When the huge animals that formed the primary part of the diet of the early Native Americans eventually died out, they were forced to turn their attention to hunting smaller prey, including birds. Around the same time, Native Americans also began to forage for wild plants, not only as a source of food but also as a source of medicine.
It may come as a surprise that 60 percent of the food we eat today comes from plants that were discovered, and then developed, by early Native Americans. These foods include the potato, the tomato, and, most important of all, maize, or corn.
The first corn came from a wild grass called teosinte that grew in Mexico. The early men and women that lived there managed to modify this grass by selecting those with the fattest heads and cross-fertilizing them with other hardy grasses. By a time a thousand years prior to the birth of Christ, corn was the most important vegetable foodstuff in Mexico. The cultivation of corn then spread into the American southwest and was adopted by three civilizations that became famed for their farming methods. These were the Anasazi, the Mogollan, and the Hohokam.

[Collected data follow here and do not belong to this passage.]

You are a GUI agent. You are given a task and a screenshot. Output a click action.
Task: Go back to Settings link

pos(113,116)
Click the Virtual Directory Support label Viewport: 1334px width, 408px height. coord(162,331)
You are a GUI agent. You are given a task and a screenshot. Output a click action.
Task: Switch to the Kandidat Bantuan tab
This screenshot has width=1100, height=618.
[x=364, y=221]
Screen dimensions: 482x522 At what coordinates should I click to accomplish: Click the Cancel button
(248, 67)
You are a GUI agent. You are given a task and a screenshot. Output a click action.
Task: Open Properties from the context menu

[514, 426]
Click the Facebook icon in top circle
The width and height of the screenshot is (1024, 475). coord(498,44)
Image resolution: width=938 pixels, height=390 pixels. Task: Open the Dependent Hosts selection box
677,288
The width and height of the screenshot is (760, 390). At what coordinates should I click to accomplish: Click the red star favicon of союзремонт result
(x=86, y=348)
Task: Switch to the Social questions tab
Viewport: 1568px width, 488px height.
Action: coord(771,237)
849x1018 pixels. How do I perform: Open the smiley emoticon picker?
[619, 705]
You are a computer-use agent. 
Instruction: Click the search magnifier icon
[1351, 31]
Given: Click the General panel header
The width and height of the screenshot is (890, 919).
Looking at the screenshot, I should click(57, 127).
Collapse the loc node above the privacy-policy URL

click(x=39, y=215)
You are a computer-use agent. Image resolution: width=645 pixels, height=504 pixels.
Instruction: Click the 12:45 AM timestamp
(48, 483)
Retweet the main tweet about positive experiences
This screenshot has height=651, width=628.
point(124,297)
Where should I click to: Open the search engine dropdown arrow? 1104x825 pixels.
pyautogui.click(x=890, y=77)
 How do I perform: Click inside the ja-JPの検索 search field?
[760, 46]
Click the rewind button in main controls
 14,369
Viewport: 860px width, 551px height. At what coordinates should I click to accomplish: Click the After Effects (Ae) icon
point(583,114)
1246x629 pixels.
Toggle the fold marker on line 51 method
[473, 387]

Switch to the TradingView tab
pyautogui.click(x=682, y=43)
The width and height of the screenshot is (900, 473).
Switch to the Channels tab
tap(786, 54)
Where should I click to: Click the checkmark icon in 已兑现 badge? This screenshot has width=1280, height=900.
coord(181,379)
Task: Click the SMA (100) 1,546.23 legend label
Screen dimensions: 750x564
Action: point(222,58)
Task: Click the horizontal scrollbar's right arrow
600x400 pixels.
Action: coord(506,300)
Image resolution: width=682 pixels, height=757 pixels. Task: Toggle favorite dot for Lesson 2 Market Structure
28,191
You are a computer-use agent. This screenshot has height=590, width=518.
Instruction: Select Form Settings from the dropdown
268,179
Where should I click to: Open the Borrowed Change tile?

The earliest of these three peoples were the Mogollan, who dwelled on the borders of what is now New Mexico and Arizona between A.D. 150 and 1450. Their homes—subterranean pits covered by a “roof” of brush and plaster made from mud—would develop into stone dwellings.
Next came the Hohokam, who lived in the scorchingly hot Sonoran desert west of the mountains that bordered the Mogollan areas. They lived between A.D. 200 and 1450. The harshness of their environment forced them to become ingenious, and they discovered that they could make the dusty desert soils and sands blossom by means of irrigation. They built hundreds of miles of canals, up to 25 feet wide, sourcing their water from the Gila and Salt rivers. Their crops included corn, beans, squash, and cotton. Examination of Hohokam remains has revealed rubber balls; this is a mystery, since at the time of the Hohokam, rubber was unavailable in Arizona.
Around A.D. 1450 the Hohokam seem to have simply disappeared. It is possible that a drought or a crop failure caused them to disband and seek other places to live.